Friday, January 8, 2010

TV Stocks Soar In 2009

38% of broadcast engineers have been laid off around the country in 2009. TV stations are automating production studio control rooms, consolidating master control rooms to giant server farms, using LNS and one-man-bands to cut ENG crews, all to eliminate even more engineering positions.
At the same time broadcast company stock prices, despite claims of massive loss of advertizing revenue, have had dramatic increases in 2009.
At NewsCorp, the stock price jumped 66.18%
Disney's stock rose 42.13%
CBS stock is up 71%
Of the four major networks only GE, parent of NBC showed a stock price drop in 2009, the share price falling - 6.6%.
Employees at all these companies have endured layoffs, wage freezes, and benefit reductions, while executives recieve big bonuses and the stock price soars.
BD
See the article from Radio/TV Business Report below for details.
What a difference a year makes! The advertising recession dragged radio and television stocks down in 2008, with what turned out to be the bottom of the trough coming in late November of ’08. 2009 did not bring a quick recovery from the recession, but as soon as Wall Street got the scent of a recovery, advertising-dependent stocks surged.

If you look at the graphs below, you will see that stock price recovery beginning in late summer and building to a powerful rally in Q4. The TVBR Television Index closed out its second year of existence by surging to an all-time high on the next to last day of 2009, then slipping back only slight to close the year with a gain of 414.8%.
Television stock performance 2009

Television 12/31/08 12/31/09 2009 2009
Company Close Close Net Chg Pct Chg

Nexstar 0.51 4.05 3.54 694.12%
SBS 0.10 0.78 0.68 680.00%
Television Index 26.04 134.08 108.04 414.84%
Media General 1.75 7.84 6.09 348.00%
LIN Television 1.09 4.46 3.37 309.17%
Gray (common) 0.40 1.50 1.10 275.00%
Belo 1.56 5.44 3.88 248.72%
Scripps 2.21 6.96 4.75 214.93%
Gray, Cl. A 0.58 1.50 0.92 158.62%
Entravision 1.56 3.40 1.84 117.95%
Google 307.65 619.98 312.33 101.52%
Saga* 6.60 12.54 5.94 90.00%
Gannett 8.00 14.85 6.85 85.63%
Meredith 17.12 30.85 13.73 80.20%
CBS Cl. B 8.19 14.05 5.86 71.55%
CBS Cl. A 8.24 14.07 5.83 70.75%
News Corp. 9.58 15.92 6.34 66.18%
Journal 2.45 3.89 1.44 58.78%
McGraw-Hill 23.19 33.51 10.32 44.50%
Disney 22.69 32.25 9.56 42.13%
Sinclair 3.10 4.03 0.93 30.00%
ACME 0.40 0.50 0.10 25.00%
Wash. Post 390.25 439.60 49.35 12.65%
Time Warner** 30.18 29.14 -1.04 -3.45%
General Elec. 16.20 15.13 -1.07 -6.60%
Fisher 20.64 16.25 -4.39 -21.27%
Young 0.03 0.0 -0.02 -66.67%
*adjusted for 1 for 4 reverse split 1/28
**adjusted for 1 for 3 reverse split 3/27
The long-awaited advertising recovery is finally showing signs of having begun, which is good news for many broadcasters, not the least of which is CC Media Holdings, the private equity-backed parent company of Clear Channel Communications.

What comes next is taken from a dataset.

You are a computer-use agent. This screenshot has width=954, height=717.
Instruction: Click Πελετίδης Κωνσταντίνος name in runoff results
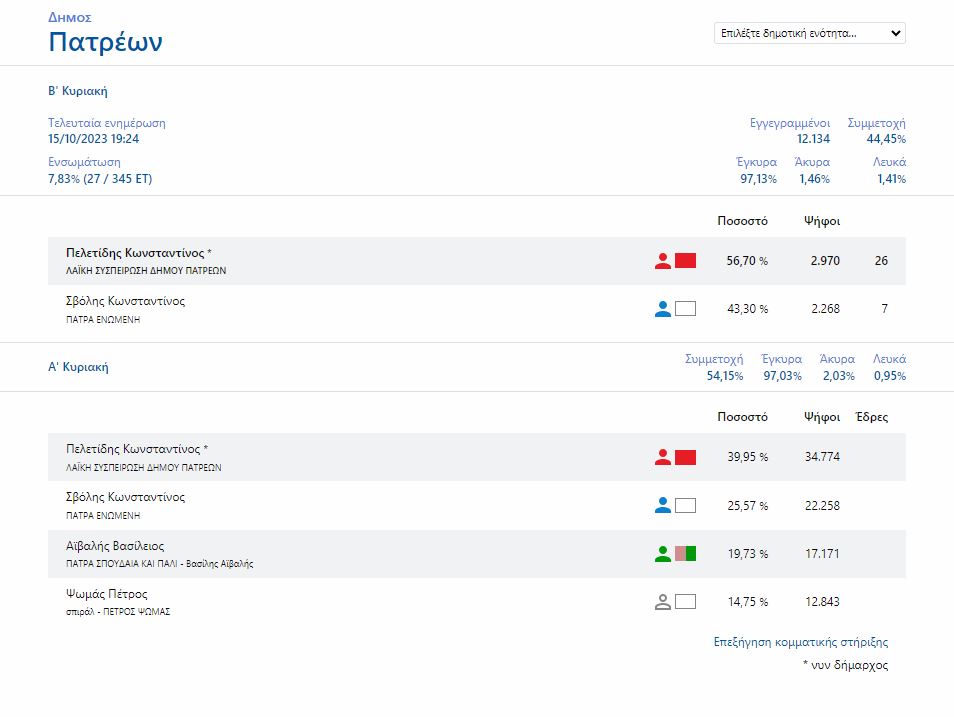click(x=135, y=253)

It spent much of 2009 in financial wheeling and dealing to avoid any technical default under its credit agreements which could have landed it in the clutches of vulture capital funds who are bent on seeing it have to file Chapter 11 so they can grab assets on the cheap from their investments in deeply discounted Clear Channel debt.
In the most recent chapter of that drama, a Clear Channel Outdoor subsidiary sold $2.5 billion of new bonds and helped its parent company spruce up its balance sheet. At the same time, Clear Channel Radio reported that December revenues were pacing up from a year ago, so it appears the recovery is real and the vultures will have to go away hungry.